When she was 10, she was among the crowd who watched the royal procession on the occasion of George V's coronation. The man next to her told her to tell her grandchildren that she had witnessed this scene standing next to a veteran of the Crimean War. But Claudia never had grandchildren. She never married. On being asked why not during a newspaper interview she gave at the age of 95, she said of men, "They very often threatened to stop me doing what I wanted to do."
There were certainly love affairs and there were many strong friendships with men. There was the diplomat who "had decided never to marry . . . as he was a non-marrying man, and as I was myself a bit of a loner and could understand his feelings, I decided to be a non-marrying wife, to meet and live with him whenever chance offered . . ." and there was the wacky and fun Kilton Stewart, an American psychoanalyst she encountered by chance on a bus in Angkor when she had uncharacteristically miscalculated her funds and ended up travelling free by sitting on the mailbags.
He then resurfaced in Calcutta, where Parsons was staying with her younger sister Avis and her husband, and together they bought a second-hand 1925 Studebaker and in April 1938 embarked on a hugely eventful journey masterminded by her back to England, which took them via India, Afghanistan, Iran, Iraq, Syria, Palestine, Egypt, Libya and Tunisia.

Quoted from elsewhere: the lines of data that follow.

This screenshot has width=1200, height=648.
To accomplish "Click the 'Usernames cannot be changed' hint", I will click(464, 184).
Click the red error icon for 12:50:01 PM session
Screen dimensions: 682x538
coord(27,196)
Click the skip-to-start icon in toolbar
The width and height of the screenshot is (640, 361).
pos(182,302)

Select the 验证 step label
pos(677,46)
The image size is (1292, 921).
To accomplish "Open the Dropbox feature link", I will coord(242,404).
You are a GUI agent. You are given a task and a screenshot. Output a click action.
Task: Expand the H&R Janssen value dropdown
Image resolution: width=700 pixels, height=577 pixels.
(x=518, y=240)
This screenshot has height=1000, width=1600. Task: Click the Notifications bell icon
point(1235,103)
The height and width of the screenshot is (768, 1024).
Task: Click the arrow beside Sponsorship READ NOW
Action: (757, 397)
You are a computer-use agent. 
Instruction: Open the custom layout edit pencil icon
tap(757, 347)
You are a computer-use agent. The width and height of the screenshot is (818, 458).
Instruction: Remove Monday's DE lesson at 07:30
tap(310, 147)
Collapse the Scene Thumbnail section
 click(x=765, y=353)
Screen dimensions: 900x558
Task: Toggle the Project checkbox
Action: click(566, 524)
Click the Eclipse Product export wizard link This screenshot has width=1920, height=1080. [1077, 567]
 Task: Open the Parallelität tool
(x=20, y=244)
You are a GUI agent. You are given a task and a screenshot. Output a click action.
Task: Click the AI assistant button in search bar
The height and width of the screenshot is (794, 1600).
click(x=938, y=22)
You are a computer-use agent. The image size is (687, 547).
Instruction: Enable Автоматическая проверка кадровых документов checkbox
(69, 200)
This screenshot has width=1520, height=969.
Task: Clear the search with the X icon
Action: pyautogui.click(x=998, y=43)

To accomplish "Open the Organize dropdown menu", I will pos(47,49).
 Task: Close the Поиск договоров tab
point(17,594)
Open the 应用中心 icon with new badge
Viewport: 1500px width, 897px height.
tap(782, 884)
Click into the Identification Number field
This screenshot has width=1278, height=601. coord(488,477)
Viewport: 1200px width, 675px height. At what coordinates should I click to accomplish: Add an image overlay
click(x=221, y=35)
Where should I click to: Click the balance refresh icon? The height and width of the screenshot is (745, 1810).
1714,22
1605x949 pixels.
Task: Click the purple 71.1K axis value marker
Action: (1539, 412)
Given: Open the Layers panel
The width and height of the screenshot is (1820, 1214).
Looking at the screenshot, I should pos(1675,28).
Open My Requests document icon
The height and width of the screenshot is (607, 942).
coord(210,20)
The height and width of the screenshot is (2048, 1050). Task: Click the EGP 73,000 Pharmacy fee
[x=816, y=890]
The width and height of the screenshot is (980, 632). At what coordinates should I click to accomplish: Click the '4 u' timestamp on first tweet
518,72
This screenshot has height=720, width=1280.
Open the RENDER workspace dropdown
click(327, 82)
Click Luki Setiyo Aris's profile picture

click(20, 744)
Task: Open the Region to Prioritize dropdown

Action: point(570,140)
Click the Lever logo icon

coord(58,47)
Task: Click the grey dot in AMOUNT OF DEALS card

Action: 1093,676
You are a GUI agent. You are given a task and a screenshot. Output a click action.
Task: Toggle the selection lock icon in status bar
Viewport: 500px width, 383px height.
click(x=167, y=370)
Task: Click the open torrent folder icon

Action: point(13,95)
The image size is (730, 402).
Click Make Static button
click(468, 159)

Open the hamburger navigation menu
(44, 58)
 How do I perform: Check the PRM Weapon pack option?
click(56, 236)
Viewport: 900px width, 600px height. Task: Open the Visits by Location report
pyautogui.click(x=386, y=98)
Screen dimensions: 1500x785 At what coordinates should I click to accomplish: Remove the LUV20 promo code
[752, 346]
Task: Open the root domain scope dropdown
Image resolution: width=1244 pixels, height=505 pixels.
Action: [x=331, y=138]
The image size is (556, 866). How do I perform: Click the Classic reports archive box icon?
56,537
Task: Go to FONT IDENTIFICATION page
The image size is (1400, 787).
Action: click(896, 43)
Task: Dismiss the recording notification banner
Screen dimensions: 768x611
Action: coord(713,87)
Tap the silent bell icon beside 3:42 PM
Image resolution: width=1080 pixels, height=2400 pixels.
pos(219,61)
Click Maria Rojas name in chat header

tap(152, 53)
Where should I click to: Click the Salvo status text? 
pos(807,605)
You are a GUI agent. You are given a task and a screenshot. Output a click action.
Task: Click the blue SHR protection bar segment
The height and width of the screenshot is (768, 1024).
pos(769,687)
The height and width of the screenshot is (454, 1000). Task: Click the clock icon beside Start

There were countless breakdowns, the reasons for them succinctly described ("It was a worn seating in which the distributor shaft was mounted"). Being a car lover, she often referred to her cars in anthropomorphic terms ("Thanks to Baker's patient nature . . .") but she was never a car bore. As for the nature of her relationship with Kilton, she left us guessing.
Parson's sketches of people encountered on her travels were never cruel, but always made their point: on a voyage from Vancouver to Yokohama (where the war against China was raging and she, having had all her money stolen, sold her clothes and wrote articles for the Japan Times to earn more), she wrote:
I had a missionary in my cabin going to convert the Chinese . . . and she practised meanwhile on me. God, however, came to my rescue by rocking the boat, when preacher and subject fell sick. Conversion was postponed.
When not travelling, Parsons returned to the Elizabethan house in the village of Wonersh, near Guildford, where she lived with her mother, aunt (still feared, but loved) and sister Betty from 1924 onwards. Betty (who also had the writing disease) once described Claudia as "one who had broken the ice of convention that held women down to certain jobs but denied them others, and at a time when to the majority of people the world was unknown". And it was Betty who urged her, long before her own death in 1986, to write her autobiography.
Betty's seal of approval was very important to Claudia, who despite being one of the most capable, well-read, funny and dignified people I have ever met, had a ridiculously self-deprecating view of herself as "a clownish character and a charlatan in most of the jobs I took up".
Even though the more infuriating aspects of old age forced Claudia Parsons to move into a home over a year ago, the emotional self-sufficiency, indomitable common sense and sense of humour which had seen her through so many journeys, stood her in good stead and she never once complained nor appeared to pine for the house she'd lived in for over 70 years, which contained a lot of furniture made by her.
Soon after she moved, I visited her and e-mailed my sister in the States: "I expected to feel terribly depressed, but instead came away, as I always do having seen Claudia, feeling nourished, uplifted and happy."
Claudia Parsons, writer and traveller: born Simla, India 15 August 1900; died Cranleigh, Surrey 5 June 1998.